SALEM, Ore. – Oregonians are hoping for some action in Salem on a bill aimed at expanding and protecting access to reproductive-health services.

House Bill 3391, known as the Reproductive Health Equity Act, would require health plans to cover health care services, drugs, devices and procedures related to reproductive health, including safe and legal abortions. Although it was put together before federal plans to scrap the Affordable Care Act were revealed, the bill would serve as a fortification for reproductive rights in Oregon.

Charley Downing, a member of reproductive rights group We Are BRAVE, says it was developed around the needs of marginalized communities in the state.

"Who are most impacted by the gaps that exist?" she asks. "How do we elevate those voices? What are those voices and communities saying that they need access to? Then how do we go about keeping those folks centered?"

The bill received a Senate hearing this week.

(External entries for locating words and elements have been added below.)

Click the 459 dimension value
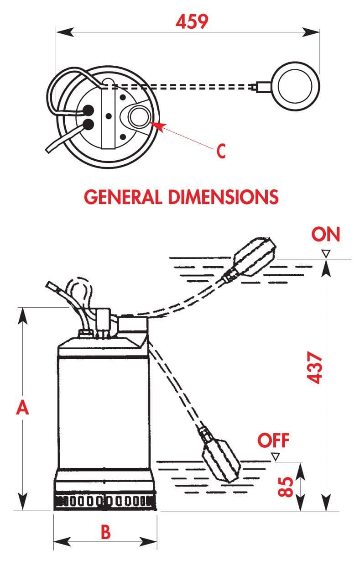[x=192, y=21]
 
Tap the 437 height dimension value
[x=315, y=367]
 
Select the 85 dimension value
[x=285, y=487]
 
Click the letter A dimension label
[x=22, y=408]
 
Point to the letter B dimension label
[x=105, y=532]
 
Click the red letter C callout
[x=221, y=151]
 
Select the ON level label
[x=326, y=234]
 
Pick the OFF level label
[x=273, y=440]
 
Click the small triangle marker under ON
[x=325, y=253]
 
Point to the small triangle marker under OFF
[x=275, y=456]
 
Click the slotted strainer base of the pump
[x=105, y=503]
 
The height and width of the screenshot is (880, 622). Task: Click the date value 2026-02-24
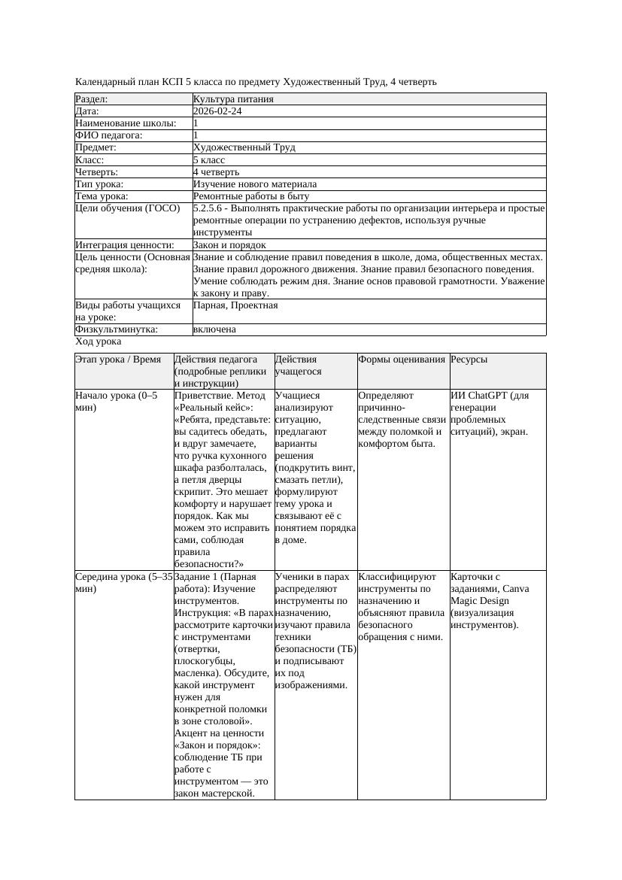click(217, 111)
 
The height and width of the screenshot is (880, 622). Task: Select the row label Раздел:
click(92, 99)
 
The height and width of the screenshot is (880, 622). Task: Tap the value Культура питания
click(233, 99)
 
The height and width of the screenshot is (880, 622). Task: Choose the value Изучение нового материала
click(255, 184)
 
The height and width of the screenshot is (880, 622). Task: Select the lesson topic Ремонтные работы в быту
click(251, 196)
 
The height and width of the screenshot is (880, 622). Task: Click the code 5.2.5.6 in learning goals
click(208, 208)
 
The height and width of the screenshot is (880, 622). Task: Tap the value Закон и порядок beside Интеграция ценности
click(229, 245)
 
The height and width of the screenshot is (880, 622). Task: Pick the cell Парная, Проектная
click(235, 305)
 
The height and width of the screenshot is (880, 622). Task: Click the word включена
click(214, 329)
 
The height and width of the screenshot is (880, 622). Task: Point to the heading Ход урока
click(99, 341)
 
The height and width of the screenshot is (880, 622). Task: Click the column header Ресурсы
click(469, 360)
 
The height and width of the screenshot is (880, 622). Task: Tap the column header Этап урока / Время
click(118, 360)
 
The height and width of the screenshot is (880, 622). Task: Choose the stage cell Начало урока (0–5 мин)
click(117, 401)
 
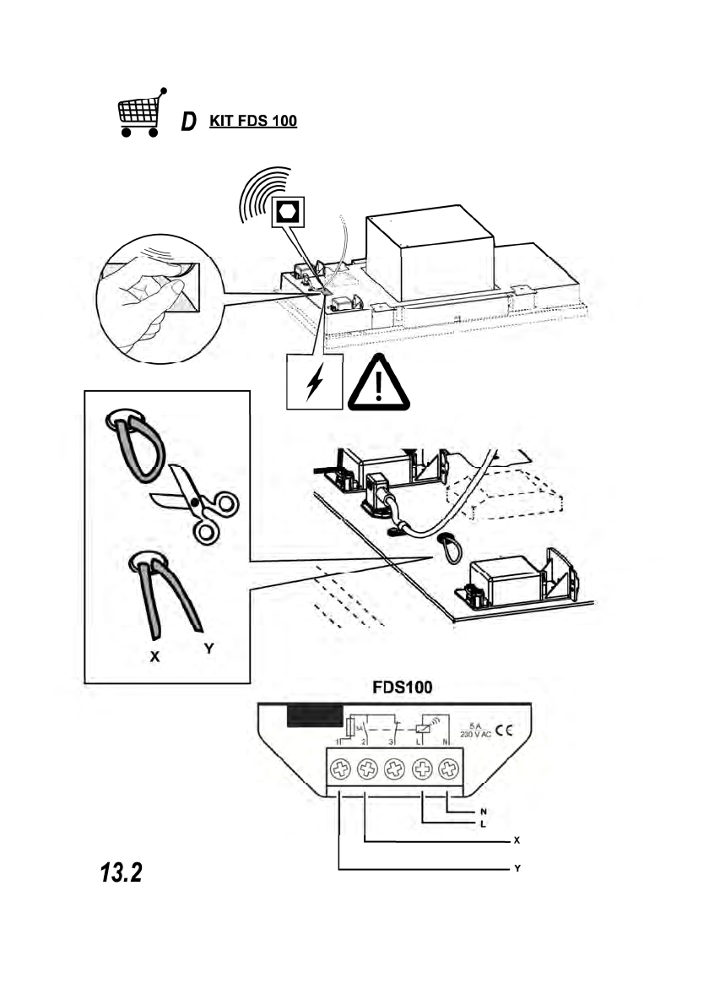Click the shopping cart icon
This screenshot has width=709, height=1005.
[x=140, y=113]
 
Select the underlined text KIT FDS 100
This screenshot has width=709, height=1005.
[x=247, y=121]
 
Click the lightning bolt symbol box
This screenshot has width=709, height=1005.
[x=314, y=382]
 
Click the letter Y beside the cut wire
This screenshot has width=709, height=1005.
[x=207, y=649]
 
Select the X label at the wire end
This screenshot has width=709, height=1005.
[x=516, y=841]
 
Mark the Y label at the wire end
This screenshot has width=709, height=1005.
[x=516, y=869]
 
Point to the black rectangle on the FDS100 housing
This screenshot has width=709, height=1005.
[x=314, y=715]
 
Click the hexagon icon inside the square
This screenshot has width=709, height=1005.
[x=288, y=210]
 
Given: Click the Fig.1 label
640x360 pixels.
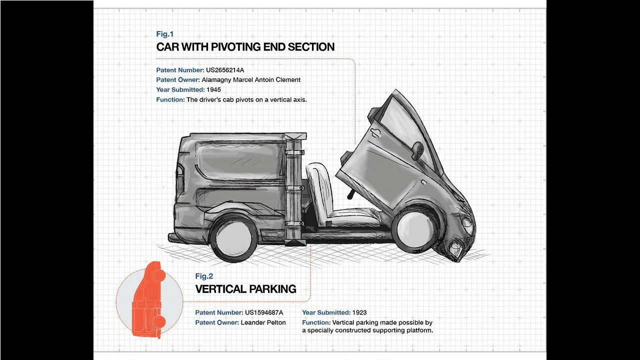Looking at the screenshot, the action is tap(165, 34).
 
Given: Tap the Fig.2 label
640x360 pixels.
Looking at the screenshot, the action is tap(204, 276).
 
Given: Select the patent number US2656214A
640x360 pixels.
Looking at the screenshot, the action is tap(225, 70).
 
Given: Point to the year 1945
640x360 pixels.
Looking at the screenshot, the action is tap(214, 90).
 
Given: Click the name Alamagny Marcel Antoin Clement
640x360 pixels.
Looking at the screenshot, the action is tap(251, 80).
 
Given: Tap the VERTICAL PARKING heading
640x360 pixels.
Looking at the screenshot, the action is tap(246, 289).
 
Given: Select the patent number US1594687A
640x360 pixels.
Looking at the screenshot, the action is tap(264, 312).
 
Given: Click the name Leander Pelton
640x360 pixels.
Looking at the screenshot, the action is tap(263, 322).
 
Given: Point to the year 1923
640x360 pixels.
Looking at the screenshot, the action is tap(360, 312).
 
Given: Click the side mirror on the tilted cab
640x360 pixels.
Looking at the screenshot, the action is tap(418, 150).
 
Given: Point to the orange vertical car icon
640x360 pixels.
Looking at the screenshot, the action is tap(148, 300).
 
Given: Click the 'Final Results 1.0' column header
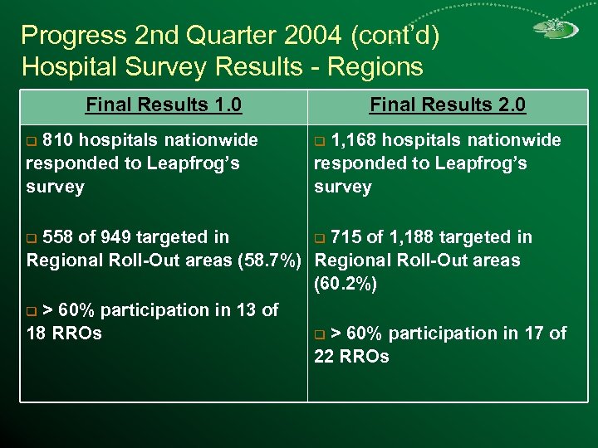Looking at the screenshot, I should tap(164, 105).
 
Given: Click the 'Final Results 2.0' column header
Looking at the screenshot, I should tap(448, 105).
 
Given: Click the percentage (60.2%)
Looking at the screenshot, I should tap(346, 285).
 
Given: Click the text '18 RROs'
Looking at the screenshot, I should tap(64, 334).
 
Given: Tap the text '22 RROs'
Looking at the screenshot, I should tap(351, 357).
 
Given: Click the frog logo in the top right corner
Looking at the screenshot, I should tap(555, 30).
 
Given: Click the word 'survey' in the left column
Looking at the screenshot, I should tap(55, 187).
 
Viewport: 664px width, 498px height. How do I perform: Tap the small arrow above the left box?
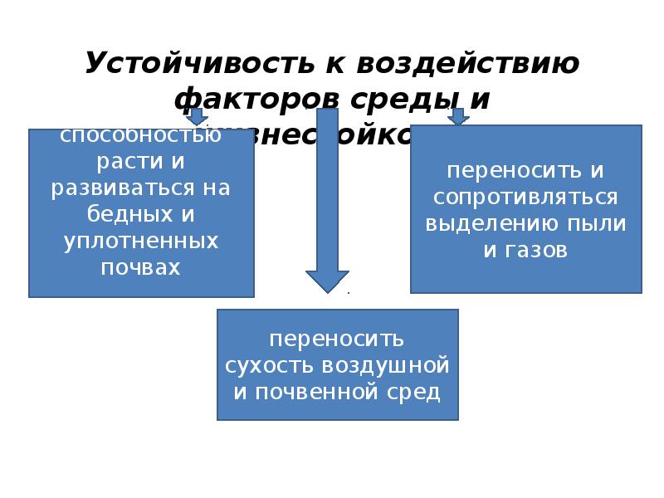(x=198, y=117)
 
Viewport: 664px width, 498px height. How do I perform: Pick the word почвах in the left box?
(x=141, y=267)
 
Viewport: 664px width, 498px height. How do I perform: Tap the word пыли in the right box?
(x=596, y=223)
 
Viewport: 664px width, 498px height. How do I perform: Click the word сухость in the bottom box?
(x=270, y=365)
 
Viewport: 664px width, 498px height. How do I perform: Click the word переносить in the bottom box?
(x=337, y=339)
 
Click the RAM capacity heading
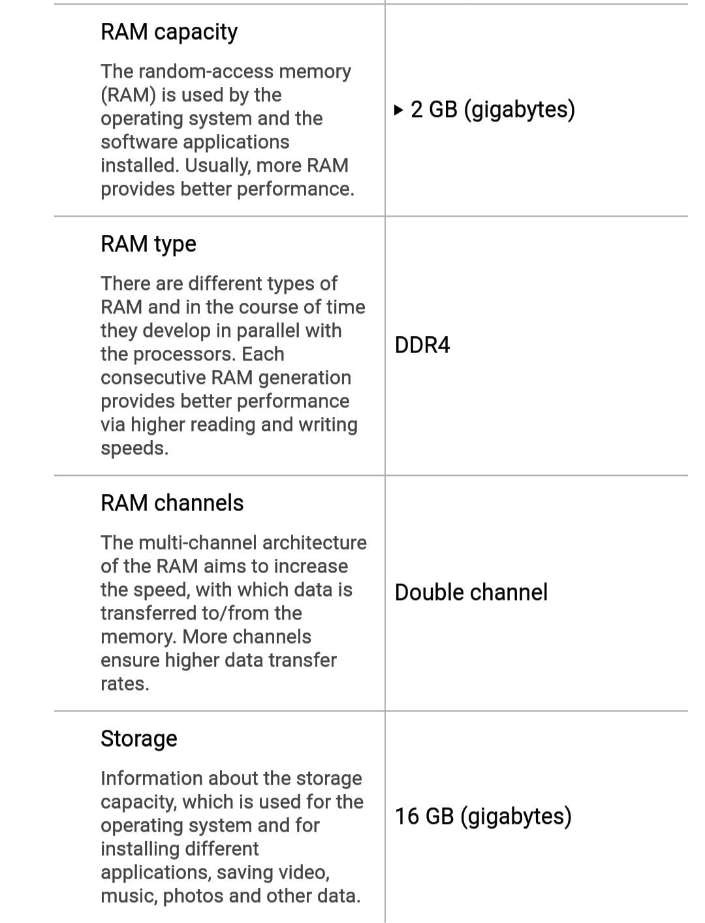169,32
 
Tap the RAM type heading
148,244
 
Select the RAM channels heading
172,503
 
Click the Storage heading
139,739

It currently is in the House Committee on Ways and Means.

Opponents say the religious exemption to providing these services is too narrow.

The bill does a few things to make reproductive health coverage more accessible for those who can least afford it. It requires insurers to cover contraception, adds abortions to the list of services that must be covered at no cost to the patient, includes postpartum care in coverage, and prohibits discrimination on the basis of gender identity.

Downing says these last two requirements will be especially helpful for communities facing barriers to coverage.

"Our non-documented citizens who are still experiencing gaps in coverage despite really great work that's been done across the state," she says. "And then for our non-gender-conforming or non-binary folks, making sure that they also have access to comprehensive health care."

Marilou Carrera is a community health improvement plan manager the Oregon Health Equity Alliance and a member of We Are Brave. Carrera used to work as a nurse and says she saw a need for more access to care. Often, she says, affordability or someone's circumstance in life was the determining factor in their decisions regarding reproductive health.

"From a legal perspective, we have these rights to access care," she says. "And then, circumstantially, what are the things that also determine or affect our well-being besides just the health system itself?"